Après la faillite des studios Power Station, Whitelock a commencé à travailler comme assistant chez Sony Classical Production à New York, leque a ensuite fusionné avec les studios Sony Music de New York. Il a continué à y travailler pendant quinze ans, gravissant les échelons d’assistant jusqu’au rang d’ingénieur du son en chef.
À la fermeture des studios Sony en 2007, il est devenu indépendant et n’a depuis jamais manqué de travail. Il a fait des sessions pour des grands tels que Wynton Marsalis, Herbie Hancock, Chick Corea, Stanley Jordan, Harry Connick Jr. et de nombreux autres. Il a récemment eu en charge Live at the Village Vanguard du bassiste mondialement connu Christian McBride, un album qui permit à McBride de se voir décerner un Grammy. Whitelock lui-même compte à ce jour six Grammy Awards dans son escarcelle.
Audiofanzine a eu l’opportunité de s’entretenir avec Whitelock et nous avons beaucoup parlé de l’enregistrement de sessions jazz, à la fois en live et en studio.
Vous avez réalisé l’enregistrement qui a permis à Christian McBride de décrocher un Grammy ?

Exercice proposé A:
Traduisez en anglais cette phrase du texte sur Whitelock : « Whitelock lui-même compte à ce jour six Grammy Awards dans son escarcelle. »
Exercice proposé B:
Citez sans modification tout le passage du texte sur Whitelock, depuis « À la fermeture » jusqu'à « un Grammy ? » inclus.
Les lignes présentées ensuite ne jouent aucun rôle ici.

Données affichées:
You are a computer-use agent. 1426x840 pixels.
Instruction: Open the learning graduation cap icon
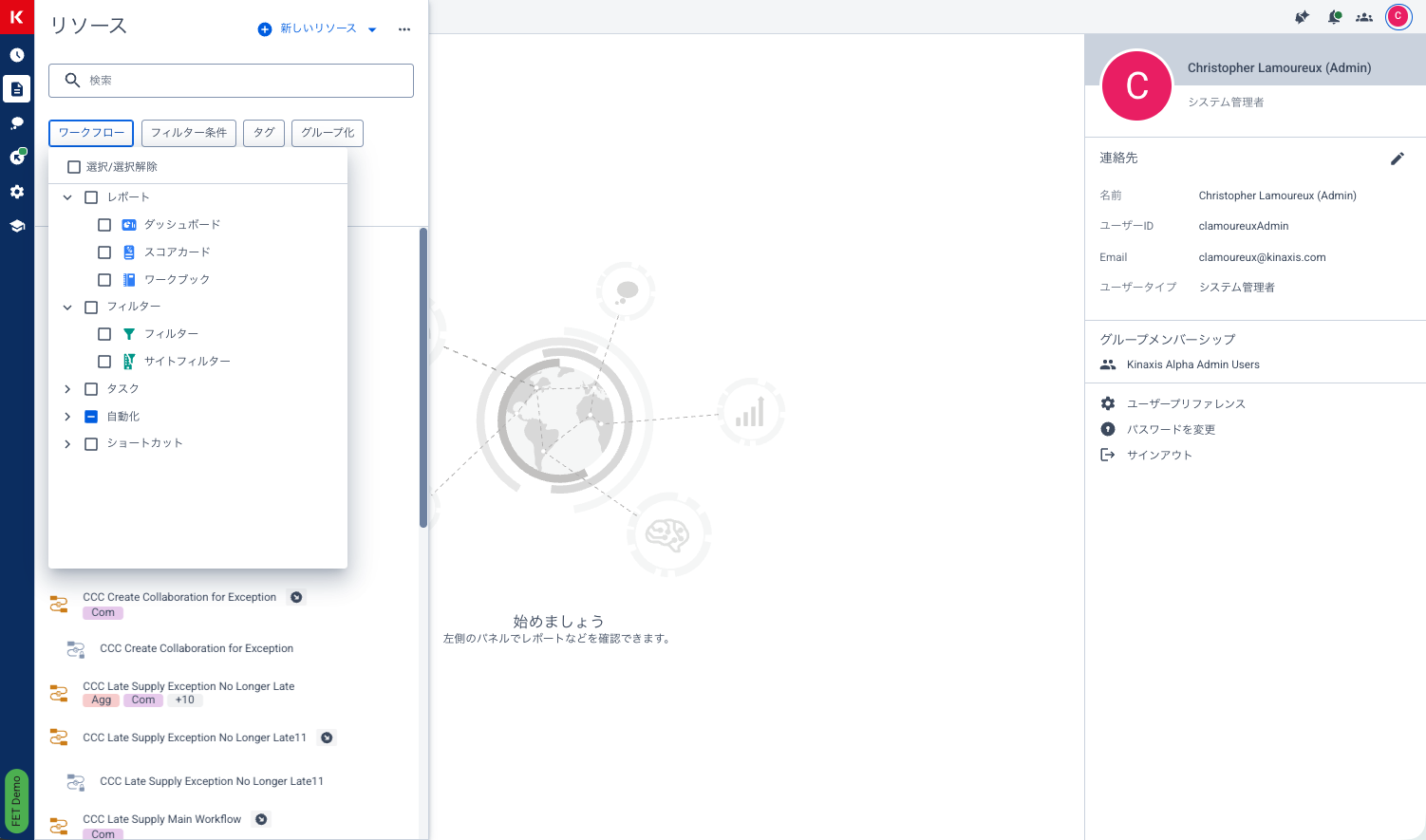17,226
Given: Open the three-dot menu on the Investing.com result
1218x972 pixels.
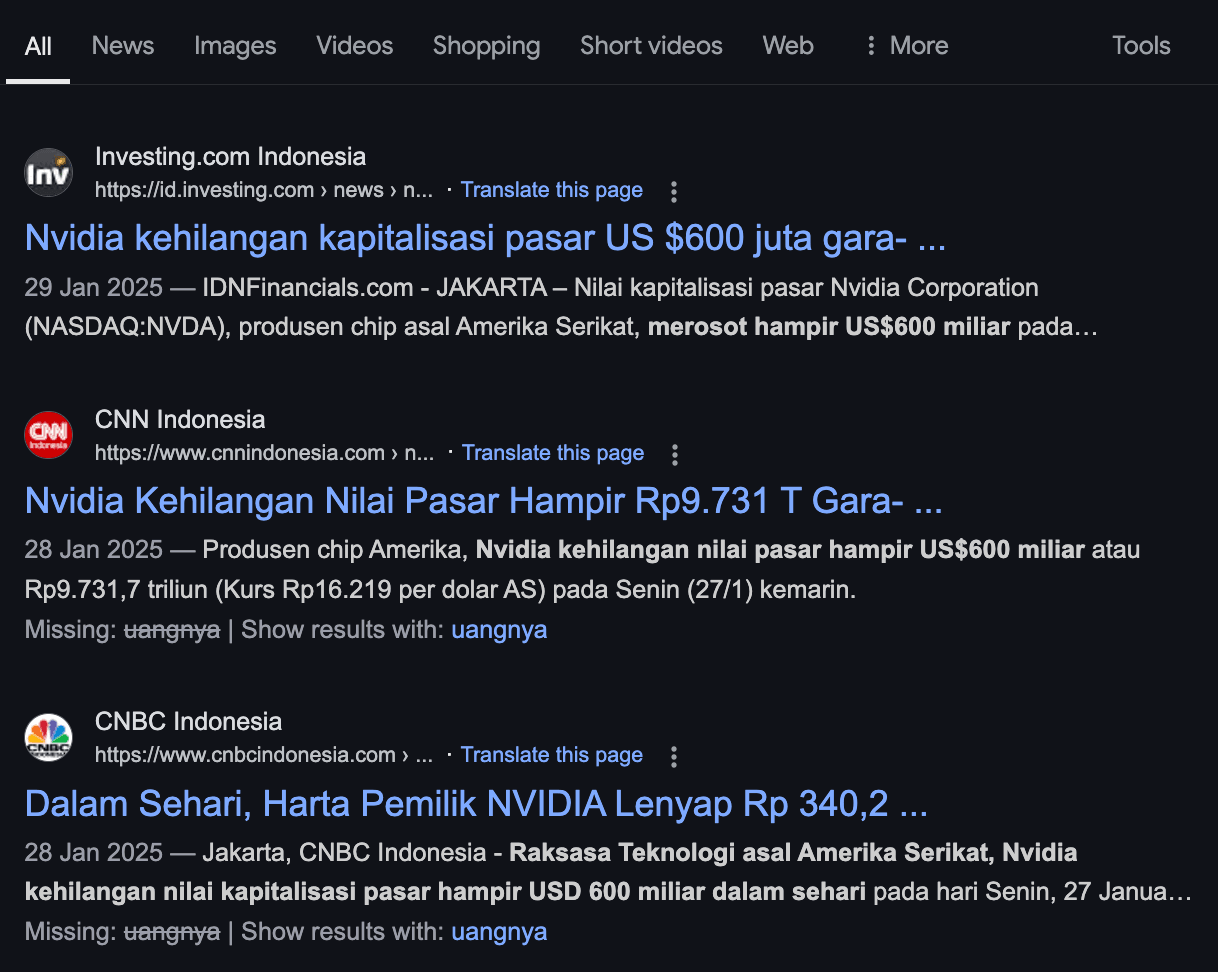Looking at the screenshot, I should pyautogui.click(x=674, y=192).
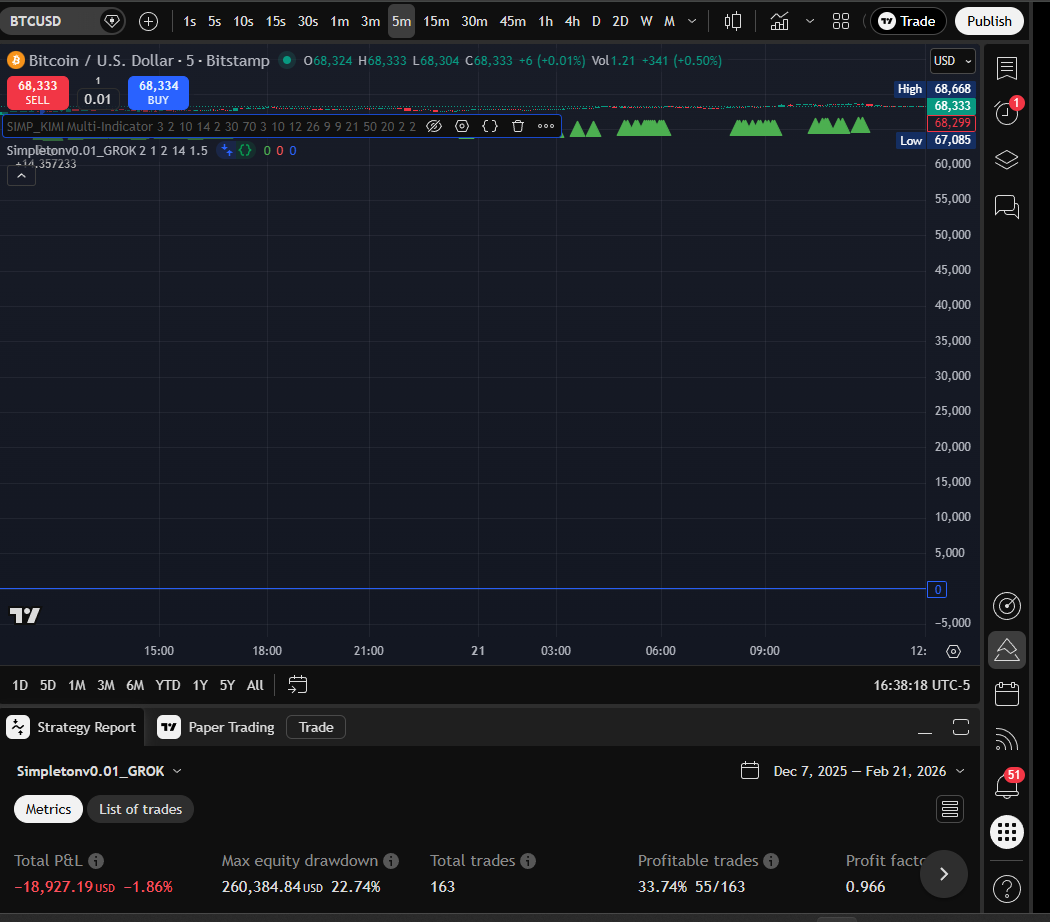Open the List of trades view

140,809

Solution A:
Whitelock himself has six Grammy Awards to his name to date.

Solution B:
À la fermeture des studios Sony en 2007, il est devenu indépendant et n’a depuis jamais manqué de travail. Il a fait des sessions pour des grands tels que Wynton Marsalis, Herbie Hancock, Chick Corea, Stanley Jordan, Harry Connick Jr. et de nombreux autres. Il a récemment eu en charge Live at the Village Vanguard du bassiste mondialement connu Christian McBride, un album qui permit à McBride de se voir décerner un Grammy. Whitelock lui-même compte à ce jour six Grammy Awards dans son escarcelle.
Audiofanzine a eu l’opportunité de s’entretenir avec Whitelock et nous avons beaucoup parlé de l’enregistrement de sessions jazz, à la fois en live et en studio.
Vous avez réalisé l’enregistrement qui a permis à Christian McBride de décrocher un Grammy ?